Current paradigm asserts the impossibility of unambiguous estimation of full moment tensors from three-component microseismic data recorded in a single straight borehole. The statement of inversion nonuniqueness, related to the lack of illumination of the off-plane moment component in the zero solidangle ray apertures, tacitly assumes the slowness vectors, normal to the relevant wave fronts, to be confined to the plane containing the ray trajectories. Although such arrangements of the rays and slownesses do take place for vertical wells drilled in horizontally layered isotropic and VTI (transversely isotropic with a vertical symmetry axis) formations, azimuthal anisotropy commonly expected for hydraulically fractured shales makes the slowness vectors deviate from a plane, arrange themselves into nonzero solid-angle apertures, and yield theoretically unique inverse problems for seismic moment tensors. This paper examines those problems for the anisotropy parameters characterizing fractured shales and siltstones in the Bakken. Their strong azimuthal anisotropy entails not only formally unique but, importantly for practical applications, well-posed inverse problems, resulting in robust estimates of the complete moment tensors from singleborehole data.

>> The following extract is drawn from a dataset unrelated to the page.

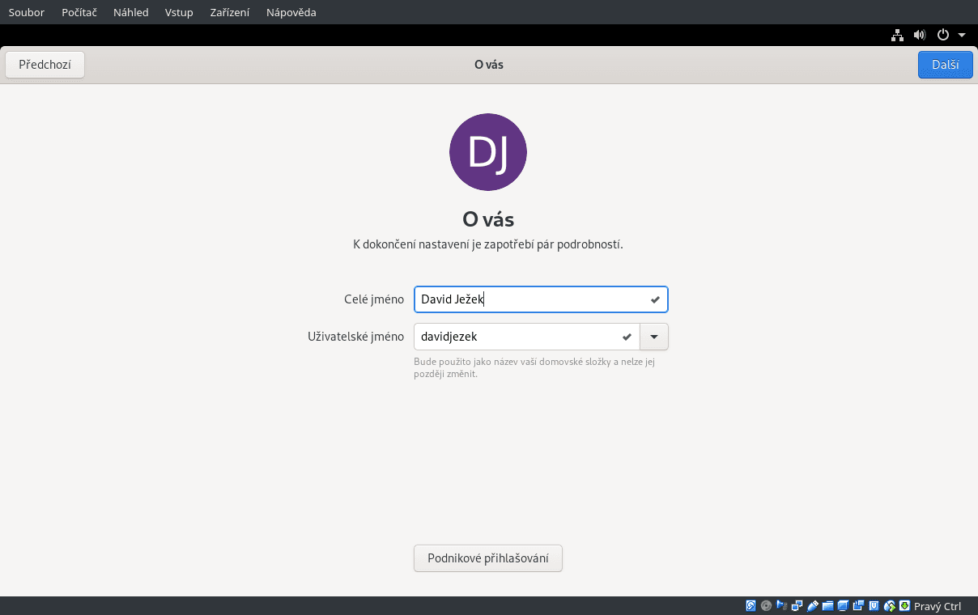Click the network icon in the top panel

[x=897, y=35]
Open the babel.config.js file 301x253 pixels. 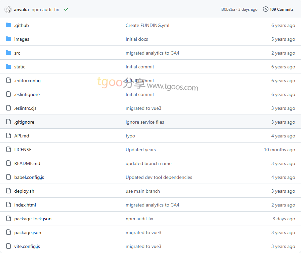29,177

Focal mechanisms of microseismic events triggered in the course of hydraulic stimulations of unconventional reservoirs contain information usefully complementing the event hypocenters and magnitudes. The value of this information lies in revealing important details of rock failure, such as the orientations of fractures along which the rock breaks, the directions of slips occurring at those fractures, and the relative portions of the double couple, the compensated linear vector dipole, and the isotropic source components..
Estimation of full seismic moment tensor, containing six independent elements (Aki and Richards, 1980; Shearer, 2009), relies on the measurements of vectorial amplitudes of the P- and often S-waves excited by a microseismic event or on certain attributes extracted from the amplitudes (e.g., Julian, 1986; Julian and Foulger, 1996). All six moment components cannot be constrained in a unique fashion in the farfield range from a source when rays and slowness vectors of waves used for the moment tensor inversion (MTI) are confined to a plane. This theoretical assertion, first discovered for isotropy (Nolen-Hoeksema and Ruff, 2001) and then extended to vertical monitor wells in horizontally stratified media composed of either isotropic or VTI layers (Vavry?cuk, 2007), has led to a commonly held belief that unambiguous MTI is impossible for ray apertures characterized by the zero solid angles (e.g., Baig and Urbancic, 2010; Leaney et al., 2011; Stan?ek and Eisner, 2013; Song et al., 2014) unless seismic data are recorded in the source near field (Song and Toks¨oz, 2011). Acting upon this perception, the industry currently employs two distinct data-acquisition geometries for carrying out full seismic MTI: wide-aperture surface arrays instrumented with vertical (Duncan and Eisner, 2010; Auger et al., 2013) or three-component (3C) geophones (Birkelo et al., 2012), or arrays of 3C receivers placed in multiple wells (Baig and Urbancic, 2010; Maxwell et al., 2010).